Boston is trying very hard to rid The city of public schools
With all the various issues surrounding BPS between busing
- my 2 bps kids get rides to and from school everyday since the buses aren't safe or reliable and last week my son's field trip to drumlin farm was cancelled when the bus didn't show up.
Buildings are mostly falling down, my daughter's school had mold so bad in the basement a few years ago it covered the chrome books and the kids couldn't use them , and the principal told teachers to shut up and stop complaining about it.
The school had a world class drama teacher for 7 years but she didn't get along with the principal so she left and there is no longer a drama program.
My daughter's class has gym in their classroom when it's too cold to go outside due to lack of space.
There is no music program - that was eliminated a few years ago so students could take gym and God forbid both are offered. no world languages are offered. No advanced classes are offered and I believe over half the students are not proficient in math and reading.
No money in the budget exists for a grant writer to fund some classes that suburban kids get.
Both campuses have enough outdoor space but it hasn't been updated in over a decade , since Meninos grandkids went there.
The teachers that stay year after year are amazing but the administration is noticeably absent and the school team leader from central BPS does not participate at all in any thing related to the school as far as I can tell.
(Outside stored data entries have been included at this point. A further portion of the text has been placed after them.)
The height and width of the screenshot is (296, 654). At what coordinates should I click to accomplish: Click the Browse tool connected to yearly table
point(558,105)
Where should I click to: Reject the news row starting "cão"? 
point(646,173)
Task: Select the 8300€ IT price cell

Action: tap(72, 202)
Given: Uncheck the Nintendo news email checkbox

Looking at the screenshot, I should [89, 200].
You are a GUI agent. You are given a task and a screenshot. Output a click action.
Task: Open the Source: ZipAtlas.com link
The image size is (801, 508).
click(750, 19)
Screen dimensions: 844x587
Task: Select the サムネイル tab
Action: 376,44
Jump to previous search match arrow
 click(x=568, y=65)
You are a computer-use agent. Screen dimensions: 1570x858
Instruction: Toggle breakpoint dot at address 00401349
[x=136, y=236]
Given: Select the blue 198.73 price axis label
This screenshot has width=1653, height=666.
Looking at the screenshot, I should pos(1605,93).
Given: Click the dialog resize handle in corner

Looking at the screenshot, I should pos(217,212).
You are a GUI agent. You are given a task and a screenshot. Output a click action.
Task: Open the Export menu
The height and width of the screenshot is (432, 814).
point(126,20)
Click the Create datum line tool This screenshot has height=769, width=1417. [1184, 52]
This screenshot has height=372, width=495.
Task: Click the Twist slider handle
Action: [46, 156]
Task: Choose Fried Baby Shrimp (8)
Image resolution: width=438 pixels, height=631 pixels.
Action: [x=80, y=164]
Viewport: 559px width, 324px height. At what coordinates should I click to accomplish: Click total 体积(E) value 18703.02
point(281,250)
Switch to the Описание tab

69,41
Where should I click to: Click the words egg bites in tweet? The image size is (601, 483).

Councilor Arroyo lives a few blocks from the school and shows almost no interest in helping it.
The principal and vice principal spend most of their daily time in meetings with parents about behavioral issues and don't have time to focus on education.
We're so frustrated with BPS, and most families with kids in our neighborhood send their kids to non BPS schools.
We'd gladly pay 25% more in taxes if the money went to improve the school buildings and fund more educational programs. So much time and effort is spent addressing behavioral issues or non English learners since the schools are asked to deal with home issues families can't get services for from the other city programs!
Well, what do you expect
For 31K per student?
https://www.bostonglobe.com/2023/05/30/metro/boston-now-spends-more-per-...
BPS gets enough money to do all of these things
They just mismanage the fuck out of it.
The Vision
Is to WREC the O'Bryant?
I hope the O'Bryant will be able to keep their academic partnerships and internship programs despite the long drive out into the boondocks.
I bet the folks who loved the West Roxbury Academy and Urban Science Academy feel real bad about being lied to by Laura Perille, Marty Walsh, and the ISD.
Summer School Used To Be In Brighton
If you had to go to Summer School at BPS they sent you to the high school next to West Roxbury High further away from anything; Brighton High. It taught kids a lesson, learn or schlep to Brighton HS 90 minutes each way on the T for many from the city for a two hour class.
West Roxbury HS is closer to Canton HS than to East Boston HS.
Why are they sending kids to the periphery of the city when O'Bryant, from a transportation standpoint is smack dab in the middle of the city?
Do we get a rerun of Charlie Baker getting really, really, really mad (for the cameras) when a student is clipped on VFW Parkway because the DCR didn't plow the sidewalks?
Fenway Arts was rebuilt. Quincy Upper is getting a new school. Why not Roxbury?
good question
The city is filled with empty and half empty schools. These buildings are empty 80% of the time while homeless people put up tents faster than we can (humanely) take them down. Your comment doesn't even point out the charter schools building new schools on new expensive land while taking our tax dollars.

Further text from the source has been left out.